Oreste lo había olvidado.

Dentro de un rato será de noche. Lo siente en la espalda. El ruido acompasado de la máquina, el remezón de las olas y la noche. Todo una misma cosa que avanza sobre ellos, los rodea, los cubre.

La costa se borra también, pero al rato una lucecita parpadea muy lejos. El Bimbo acaba de soltar el contrapeso del fanal. Allí queda Arenales.

Al caer la noche y en el momento que el faro de Arenales comenzaba a destellar el capitán Alfonso Domínguez ordenó izar mayor y foque, maniobra que él mismo ejecutó con notable agilidad para su contexto. Luego se redujo máquina y a un mismo tiempo comenzó la noche y el largo viaje a Palmares.
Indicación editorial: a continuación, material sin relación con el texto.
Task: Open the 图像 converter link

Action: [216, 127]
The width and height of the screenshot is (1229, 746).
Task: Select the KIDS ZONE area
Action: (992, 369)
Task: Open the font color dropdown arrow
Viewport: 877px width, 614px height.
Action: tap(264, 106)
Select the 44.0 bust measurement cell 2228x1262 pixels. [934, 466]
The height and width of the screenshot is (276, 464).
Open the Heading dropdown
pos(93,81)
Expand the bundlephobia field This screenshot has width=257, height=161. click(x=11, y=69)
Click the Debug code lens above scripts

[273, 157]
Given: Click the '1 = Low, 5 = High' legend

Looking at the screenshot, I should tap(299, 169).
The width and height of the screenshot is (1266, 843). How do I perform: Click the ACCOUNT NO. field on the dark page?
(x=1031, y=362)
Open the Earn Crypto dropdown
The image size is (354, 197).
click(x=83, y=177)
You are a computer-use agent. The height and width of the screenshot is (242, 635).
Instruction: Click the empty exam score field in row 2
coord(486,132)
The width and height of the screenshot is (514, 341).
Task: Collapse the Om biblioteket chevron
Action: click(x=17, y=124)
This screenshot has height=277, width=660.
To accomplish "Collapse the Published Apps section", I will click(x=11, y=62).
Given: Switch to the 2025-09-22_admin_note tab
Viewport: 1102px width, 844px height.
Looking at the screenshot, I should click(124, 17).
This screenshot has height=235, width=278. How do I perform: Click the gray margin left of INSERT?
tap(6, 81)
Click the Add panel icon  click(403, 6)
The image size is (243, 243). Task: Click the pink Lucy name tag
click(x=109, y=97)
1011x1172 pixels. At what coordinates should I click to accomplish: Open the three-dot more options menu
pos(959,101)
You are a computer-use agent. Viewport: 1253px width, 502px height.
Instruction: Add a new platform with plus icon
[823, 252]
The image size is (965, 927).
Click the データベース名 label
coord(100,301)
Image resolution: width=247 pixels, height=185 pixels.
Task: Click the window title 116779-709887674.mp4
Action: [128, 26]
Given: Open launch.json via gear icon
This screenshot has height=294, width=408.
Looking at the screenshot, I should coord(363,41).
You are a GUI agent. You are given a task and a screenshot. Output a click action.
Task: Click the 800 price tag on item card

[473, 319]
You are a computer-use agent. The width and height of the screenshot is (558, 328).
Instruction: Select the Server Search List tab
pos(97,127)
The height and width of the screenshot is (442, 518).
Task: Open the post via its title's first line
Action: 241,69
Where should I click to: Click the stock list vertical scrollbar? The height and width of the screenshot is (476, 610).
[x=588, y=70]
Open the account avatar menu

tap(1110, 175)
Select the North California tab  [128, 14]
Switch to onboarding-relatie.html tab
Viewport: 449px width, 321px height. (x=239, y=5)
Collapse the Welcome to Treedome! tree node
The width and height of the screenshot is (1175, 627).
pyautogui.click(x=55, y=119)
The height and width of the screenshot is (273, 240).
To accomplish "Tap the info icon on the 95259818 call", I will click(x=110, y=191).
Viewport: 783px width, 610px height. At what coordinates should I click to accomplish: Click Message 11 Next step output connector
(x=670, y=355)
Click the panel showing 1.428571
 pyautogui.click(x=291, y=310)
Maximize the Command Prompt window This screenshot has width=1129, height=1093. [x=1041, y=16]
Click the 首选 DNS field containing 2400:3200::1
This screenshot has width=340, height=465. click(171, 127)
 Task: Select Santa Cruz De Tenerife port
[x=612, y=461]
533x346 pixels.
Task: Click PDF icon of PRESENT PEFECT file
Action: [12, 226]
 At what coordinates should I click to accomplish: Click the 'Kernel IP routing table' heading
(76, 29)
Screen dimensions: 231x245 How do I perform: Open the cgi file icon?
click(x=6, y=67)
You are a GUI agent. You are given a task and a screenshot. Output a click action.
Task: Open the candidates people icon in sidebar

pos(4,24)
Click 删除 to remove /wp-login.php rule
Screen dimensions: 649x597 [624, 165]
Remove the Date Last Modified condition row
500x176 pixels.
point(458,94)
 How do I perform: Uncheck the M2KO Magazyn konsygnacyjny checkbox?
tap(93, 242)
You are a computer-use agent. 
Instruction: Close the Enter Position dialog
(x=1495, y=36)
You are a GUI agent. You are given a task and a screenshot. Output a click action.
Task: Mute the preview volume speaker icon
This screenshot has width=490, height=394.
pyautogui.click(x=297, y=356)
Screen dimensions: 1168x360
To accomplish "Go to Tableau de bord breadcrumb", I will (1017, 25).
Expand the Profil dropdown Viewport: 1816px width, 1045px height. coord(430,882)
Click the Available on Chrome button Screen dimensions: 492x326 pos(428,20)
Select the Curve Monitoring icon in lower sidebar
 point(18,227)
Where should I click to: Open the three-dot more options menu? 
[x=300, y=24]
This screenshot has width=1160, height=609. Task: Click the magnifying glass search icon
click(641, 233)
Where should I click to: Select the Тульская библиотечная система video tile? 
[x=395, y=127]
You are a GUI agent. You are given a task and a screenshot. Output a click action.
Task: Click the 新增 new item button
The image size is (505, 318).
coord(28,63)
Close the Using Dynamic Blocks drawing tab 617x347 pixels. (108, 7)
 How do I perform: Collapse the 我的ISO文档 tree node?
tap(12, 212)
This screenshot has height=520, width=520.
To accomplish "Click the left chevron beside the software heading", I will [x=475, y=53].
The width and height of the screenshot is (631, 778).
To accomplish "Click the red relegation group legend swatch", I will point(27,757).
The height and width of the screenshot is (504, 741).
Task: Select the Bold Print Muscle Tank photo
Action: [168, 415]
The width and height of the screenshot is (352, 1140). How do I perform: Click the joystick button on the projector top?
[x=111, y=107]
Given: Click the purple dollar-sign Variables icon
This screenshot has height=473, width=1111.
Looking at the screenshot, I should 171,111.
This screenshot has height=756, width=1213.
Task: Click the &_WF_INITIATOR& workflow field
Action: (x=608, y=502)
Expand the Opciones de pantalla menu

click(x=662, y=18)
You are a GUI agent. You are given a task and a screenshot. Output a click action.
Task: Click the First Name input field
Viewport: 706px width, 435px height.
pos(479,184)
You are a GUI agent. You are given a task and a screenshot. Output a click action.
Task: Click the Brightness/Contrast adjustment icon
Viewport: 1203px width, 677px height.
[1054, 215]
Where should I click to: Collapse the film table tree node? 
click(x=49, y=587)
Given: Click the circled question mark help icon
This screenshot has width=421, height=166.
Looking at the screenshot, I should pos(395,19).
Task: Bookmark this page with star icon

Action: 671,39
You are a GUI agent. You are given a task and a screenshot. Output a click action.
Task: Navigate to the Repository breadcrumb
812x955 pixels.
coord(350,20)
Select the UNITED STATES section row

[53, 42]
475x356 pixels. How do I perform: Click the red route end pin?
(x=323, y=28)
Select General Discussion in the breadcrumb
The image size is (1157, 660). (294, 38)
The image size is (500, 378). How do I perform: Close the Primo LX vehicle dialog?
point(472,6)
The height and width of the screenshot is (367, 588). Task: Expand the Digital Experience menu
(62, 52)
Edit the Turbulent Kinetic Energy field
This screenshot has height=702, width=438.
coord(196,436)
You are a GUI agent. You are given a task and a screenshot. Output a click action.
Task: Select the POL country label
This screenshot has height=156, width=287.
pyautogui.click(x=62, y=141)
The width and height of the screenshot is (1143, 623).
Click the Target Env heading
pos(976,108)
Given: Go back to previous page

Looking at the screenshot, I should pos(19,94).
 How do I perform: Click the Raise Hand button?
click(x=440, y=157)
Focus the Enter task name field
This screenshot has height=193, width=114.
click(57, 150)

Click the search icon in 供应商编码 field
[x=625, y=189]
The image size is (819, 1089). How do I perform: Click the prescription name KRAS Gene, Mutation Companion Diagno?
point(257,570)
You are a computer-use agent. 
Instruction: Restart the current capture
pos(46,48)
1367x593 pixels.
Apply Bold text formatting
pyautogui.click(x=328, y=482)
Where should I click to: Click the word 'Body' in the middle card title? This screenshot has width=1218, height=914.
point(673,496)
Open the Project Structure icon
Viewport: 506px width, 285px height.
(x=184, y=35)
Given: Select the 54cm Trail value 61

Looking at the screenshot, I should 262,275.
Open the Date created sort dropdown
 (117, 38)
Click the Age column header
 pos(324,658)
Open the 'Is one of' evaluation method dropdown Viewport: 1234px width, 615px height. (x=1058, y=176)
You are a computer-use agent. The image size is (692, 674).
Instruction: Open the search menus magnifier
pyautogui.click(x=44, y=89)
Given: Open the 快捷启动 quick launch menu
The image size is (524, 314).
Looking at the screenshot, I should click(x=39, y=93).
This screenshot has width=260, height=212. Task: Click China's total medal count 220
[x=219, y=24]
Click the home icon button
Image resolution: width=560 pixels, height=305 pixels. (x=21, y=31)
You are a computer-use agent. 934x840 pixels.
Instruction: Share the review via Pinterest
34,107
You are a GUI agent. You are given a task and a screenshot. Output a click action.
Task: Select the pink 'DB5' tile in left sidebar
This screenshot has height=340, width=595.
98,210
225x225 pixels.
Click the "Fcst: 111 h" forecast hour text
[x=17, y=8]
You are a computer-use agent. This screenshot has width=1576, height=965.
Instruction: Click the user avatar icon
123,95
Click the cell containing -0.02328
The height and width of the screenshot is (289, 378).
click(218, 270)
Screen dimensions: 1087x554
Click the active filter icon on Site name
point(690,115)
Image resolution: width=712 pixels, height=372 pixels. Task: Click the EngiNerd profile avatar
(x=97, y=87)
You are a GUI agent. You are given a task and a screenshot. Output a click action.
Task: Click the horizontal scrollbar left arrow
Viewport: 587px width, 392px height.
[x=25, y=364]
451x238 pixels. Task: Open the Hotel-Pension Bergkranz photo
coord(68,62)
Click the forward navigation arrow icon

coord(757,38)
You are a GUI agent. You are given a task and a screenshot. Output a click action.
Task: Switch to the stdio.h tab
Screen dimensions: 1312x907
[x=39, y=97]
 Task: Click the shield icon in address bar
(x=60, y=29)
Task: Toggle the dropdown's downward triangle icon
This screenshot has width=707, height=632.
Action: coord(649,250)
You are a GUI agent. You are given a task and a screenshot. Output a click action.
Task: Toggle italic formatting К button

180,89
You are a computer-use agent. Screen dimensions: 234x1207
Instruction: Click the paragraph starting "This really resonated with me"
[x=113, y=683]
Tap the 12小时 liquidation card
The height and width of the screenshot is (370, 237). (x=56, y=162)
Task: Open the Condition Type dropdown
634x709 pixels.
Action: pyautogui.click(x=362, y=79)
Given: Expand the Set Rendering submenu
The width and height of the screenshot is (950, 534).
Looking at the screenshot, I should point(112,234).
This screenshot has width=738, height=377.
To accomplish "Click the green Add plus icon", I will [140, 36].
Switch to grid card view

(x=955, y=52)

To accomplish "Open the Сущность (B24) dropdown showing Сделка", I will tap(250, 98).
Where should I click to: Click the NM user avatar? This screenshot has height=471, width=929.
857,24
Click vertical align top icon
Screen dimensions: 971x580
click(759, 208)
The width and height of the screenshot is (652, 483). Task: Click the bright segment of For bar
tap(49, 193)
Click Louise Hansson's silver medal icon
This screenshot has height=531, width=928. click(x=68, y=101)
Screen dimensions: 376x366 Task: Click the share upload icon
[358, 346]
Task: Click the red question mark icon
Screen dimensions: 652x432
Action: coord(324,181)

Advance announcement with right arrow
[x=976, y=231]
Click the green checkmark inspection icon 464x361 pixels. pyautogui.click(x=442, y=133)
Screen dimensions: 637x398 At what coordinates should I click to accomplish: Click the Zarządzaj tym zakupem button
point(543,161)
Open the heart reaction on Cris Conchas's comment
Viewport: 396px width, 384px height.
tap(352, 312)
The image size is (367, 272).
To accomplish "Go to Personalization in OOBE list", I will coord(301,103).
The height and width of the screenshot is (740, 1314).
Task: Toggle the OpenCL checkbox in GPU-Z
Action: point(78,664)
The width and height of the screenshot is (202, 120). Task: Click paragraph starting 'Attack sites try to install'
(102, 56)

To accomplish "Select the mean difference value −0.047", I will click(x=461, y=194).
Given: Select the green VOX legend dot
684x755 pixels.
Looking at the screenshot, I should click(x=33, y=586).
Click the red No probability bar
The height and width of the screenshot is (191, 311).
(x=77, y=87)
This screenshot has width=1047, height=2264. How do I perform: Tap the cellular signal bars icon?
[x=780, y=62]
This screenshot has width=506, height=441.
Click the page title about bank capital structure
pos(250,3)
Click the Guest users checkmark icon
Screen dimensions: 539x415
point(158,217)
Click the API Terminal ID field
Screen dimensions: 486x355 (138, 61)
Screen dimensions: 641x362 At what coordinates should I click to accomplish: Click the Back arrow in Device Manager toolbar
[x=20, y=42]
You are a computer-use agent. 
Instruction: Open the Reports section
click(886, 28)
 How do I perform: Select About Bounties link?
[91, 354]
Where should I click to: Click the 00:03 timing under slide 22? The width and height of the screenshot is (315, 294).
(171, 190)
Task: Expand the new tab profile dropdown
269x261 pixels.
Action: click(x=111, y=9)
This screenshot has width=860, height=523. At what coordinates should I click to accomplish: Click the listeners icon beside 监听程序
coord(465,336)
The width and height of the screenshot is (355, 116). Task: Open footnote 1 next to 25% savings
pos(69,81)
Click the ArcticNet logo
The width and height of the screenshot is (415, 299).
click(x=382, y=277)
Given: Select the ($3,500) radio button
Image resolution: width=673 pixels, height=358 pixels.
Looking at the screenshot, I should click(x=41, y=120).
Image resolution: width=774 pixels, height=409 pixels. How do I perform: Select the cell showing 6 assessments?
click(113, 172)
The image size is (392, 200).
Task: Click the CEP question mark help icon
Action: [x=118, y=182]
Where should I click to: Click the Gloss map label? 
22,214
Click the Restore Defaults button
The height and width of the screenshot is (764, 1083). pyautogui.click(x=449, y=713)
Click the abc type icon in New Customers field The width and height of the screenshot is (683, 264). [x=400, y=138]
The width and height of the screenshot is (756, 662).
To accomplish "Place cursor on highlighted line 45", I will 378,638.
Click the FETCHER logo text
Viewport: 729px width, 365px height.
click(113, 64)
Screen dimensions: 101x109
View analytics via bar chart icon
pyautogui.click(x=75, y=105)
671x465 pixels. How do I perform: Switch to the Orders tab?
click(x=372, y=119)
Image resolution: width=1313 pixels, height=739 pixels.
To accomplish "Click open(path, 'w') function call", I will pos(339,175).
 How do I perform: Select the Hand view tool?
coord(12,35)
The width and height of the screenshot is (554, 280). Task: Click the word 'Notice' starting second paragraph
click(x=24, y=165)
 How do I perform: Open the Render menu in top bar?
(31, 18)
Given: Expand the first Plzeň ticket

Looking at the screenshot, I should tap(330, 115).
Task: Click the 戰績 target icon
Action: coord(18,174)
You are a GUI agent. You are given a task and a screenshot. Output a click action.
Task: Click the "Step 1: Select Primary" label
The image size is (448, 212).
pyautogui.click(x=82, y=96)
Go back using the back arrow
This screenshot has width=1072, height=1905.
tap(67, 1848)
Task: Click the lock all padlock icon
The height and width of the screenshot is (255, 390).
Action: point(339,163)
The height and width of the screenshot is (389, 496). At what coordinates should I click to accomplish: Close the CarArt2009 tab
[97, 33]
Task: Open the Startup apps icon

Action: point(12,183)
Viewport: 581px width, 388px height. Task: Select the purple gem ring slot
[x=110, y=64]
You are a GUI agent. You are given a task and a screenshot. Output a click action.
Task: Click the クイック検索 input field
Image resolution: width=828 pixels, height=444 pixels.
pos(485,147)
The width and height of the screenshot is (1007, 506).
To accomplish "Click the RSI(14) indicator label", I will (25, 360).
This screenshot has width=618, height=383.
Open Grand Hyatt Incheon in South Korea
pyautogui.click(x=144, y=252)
Largo por los motivos que son de conocimiento y todavía más largo por otros que ellos en este momento ignoran, incluidos el propio capitán, y que acaso sólo prevé el Ángel que se zambulle a proa, alegre como un delfín.

Palmares, en línea recta, queda apenas a doscientas cincuenta millas, pero si todo va bien, el
Mañana
echará lo que va de la tarde, la noche entera y una parte del otro día. Cuando hacía la carrera el
Fierabrás
a todo trapo, desplegando aquella escandalosa de cuatro puños, tardaba un día. Era una aparición. El
Canela
, bandolero antojadizo puesto en verso, lo corría a caballo por la playa, por puro placer, alocado, rajando tiros. Ambos murieron por desaparición, el
Fierabrás
tan bonito y el
Canela
tan facineroso.

Al comienzo, el
Canela
hacía la carrera de un día para otro, en números de calendario. Después vinieron los achaques, y cuanto más se alargaba el viaje por defecto o avería, más lo alargaba el tiempo por su cuenta, pues el barco topaba más borrascas y calamidades. Ahora sale y entra a cualquier hora, sin fijar día.

El chirrido de los motores, el raspón de los garruchos al trepar la vela y el golpe del paño al tomar el viento inauguran otra vida para Oreste. De repente se vuelve pájaro y madero. Travesías.

La chimenea arroja revueltos puñados de chispas, desvanecidas gaviotas planean sobre la estela, un resplandor verdoso brota del costado de la timonera. El barco navega de bolina, ahora afirmado en el agua.

—Erramos…—dice el Príncipe en las sombras, y murmulla otras vaguedades.

El Capitán y el Ángel vigilan. ¿Y el caballero jinete? Oreste recuerda: había desaparecido en un zas por el tambucho de proa.